++++ Data to process

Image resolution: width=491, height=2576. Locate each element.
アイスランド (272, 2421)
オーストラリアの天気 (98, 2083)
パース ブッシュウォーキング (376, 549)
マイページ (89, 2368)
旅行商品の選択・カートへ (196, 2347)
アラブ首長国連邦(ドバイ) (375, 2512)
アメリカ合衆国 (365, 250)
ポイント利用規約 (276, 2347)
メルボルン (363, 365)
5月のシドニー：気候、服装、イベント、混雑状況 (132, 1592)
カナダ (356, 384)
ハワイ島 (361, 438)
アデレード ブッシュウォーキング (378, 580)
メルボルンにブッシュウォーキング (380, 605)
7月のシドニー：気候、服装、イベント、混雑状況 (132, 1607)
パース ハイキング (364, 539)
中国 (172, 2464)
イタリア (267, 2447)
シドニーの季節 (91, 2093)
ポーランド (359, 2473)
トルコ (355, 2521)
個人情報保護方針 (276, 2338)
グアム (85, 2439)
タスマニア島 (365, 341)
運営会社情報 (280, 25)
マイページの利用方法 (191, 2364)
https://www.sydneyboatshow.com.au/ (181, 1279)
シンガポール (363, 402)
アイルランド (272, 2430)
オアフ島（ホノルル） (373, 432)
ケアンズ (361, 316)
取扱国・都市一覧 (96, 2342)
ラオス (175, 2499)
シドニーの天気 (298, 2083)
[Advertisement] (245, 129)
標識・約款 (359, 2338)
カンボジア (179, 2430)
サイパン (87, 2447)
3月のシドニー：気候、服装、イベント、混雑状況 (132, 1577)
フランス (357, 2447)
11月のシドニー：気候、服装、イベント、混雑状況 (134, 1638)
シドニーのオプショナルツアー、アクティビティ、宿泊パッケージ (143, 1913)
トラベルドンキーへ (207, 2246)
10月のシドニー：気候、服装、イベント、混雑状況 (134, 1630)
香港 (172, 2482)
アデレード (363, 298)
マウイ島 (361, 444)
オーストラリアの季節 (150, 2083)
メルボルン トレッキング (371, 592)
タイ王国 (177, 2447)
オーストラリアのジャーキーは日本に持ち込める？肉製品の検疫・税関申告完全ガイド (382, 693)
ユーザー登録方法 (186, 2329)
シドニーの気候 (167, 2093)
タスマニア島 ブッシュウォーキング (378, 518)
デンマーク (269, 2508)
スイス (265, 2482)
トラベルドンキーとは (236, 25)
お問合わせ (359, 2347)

++++++++

### Assigned task
Could every entry be given again exactly, with no line skipped?

### Task output
Image resolution: width=491, height=2576. Locate each element.
アイスランド (272, 2421)
オーストラリアの天気 (98, 2083)
パース ブッシュウォーキング (376, 549)
マイページ (89, 2368)
旅行商品の選択・カートへ (196, 2347)
アラブ首長国連邦(ドバイ) (375, 2512)
アメリカ合衆国 (365, 250)
ポイント利用規約 (276, 2347)
メルボルン (363, 365)
5月のシドニー：気候、服装、イベント、混雑状況 (132, 1592)
カナダ (356, 384)
ハワイ島 (361, 438)
アデレード ブッシュウォーキング (378, 580)
メルボルンにブッシュウォーキング (380, 605)
7月のシドニー：気候、服装、イベント、混雑状況 (132, 1607)
パース ハイキング (364, 539)
中国 (172, 2464)
イタリア (267, 2447)
シドニーの季節 (91, 2093)
ポーランド (359, 2473)
トルコ (355, 2521)
個人情報保護方針 (276, 2338)
グアム (85, 2439)
タスマニア島 (365, 341)
運営会社情報 (280, 25)
マイページの利用方法 (191, 2364)
https://www.sydneyboatshow.com.au/ (181, 1279)
シンガポール (363, 402)
アイルランド (272, 2430)
オアフ島（ホノルル） (373, 432)
ケアンズ (361, 316)
取扱国・都市一覧 (96, 2342)
ラオス (175, 2499)
シドニーの天気 (298, 2083)
[Advertisement] (245, 129)
標識・約款 (359, 2338)
カンボジア (179, 2430)
サイパン (87, 2447)
3月のシドニー：気候、服装、イベント、混雑状況 (132, 1577)
フランス (357, 2447)
11月のシドニー：気候、服装、イベント、混雑状況 (134, 1638)
シドニーのオプショナルツアー、アクティビティ、宿泊パッケージ (143, 1913)
トラベルドンキーへ (207, 2246)
10月のシドニー：気候、服装、イベント、混雑状況 (134, 1630)
香港 (172, 2482)
アデレード (363, 298)
マウイ島 (361, 444)
オーストラリアの季節 (150, 2083)
メルボルン トレッキング (371, 592)
タイ王国 (177, 2447)
オーストラリアのジャーキーは日本に持ち込める？肉製品の検疫・税関申告完全ガイド (382, 693)
ユーザー登録方法 (186, 2329)
シドニーの気候 (167, 2093)
タスマニア島 ブッシュウォーキング (378, 518)
デンマーク (269, 2508)
スイス (265, 2482)
トラベルドンキーとは (236, 25)
お問合わせ (359, 2347)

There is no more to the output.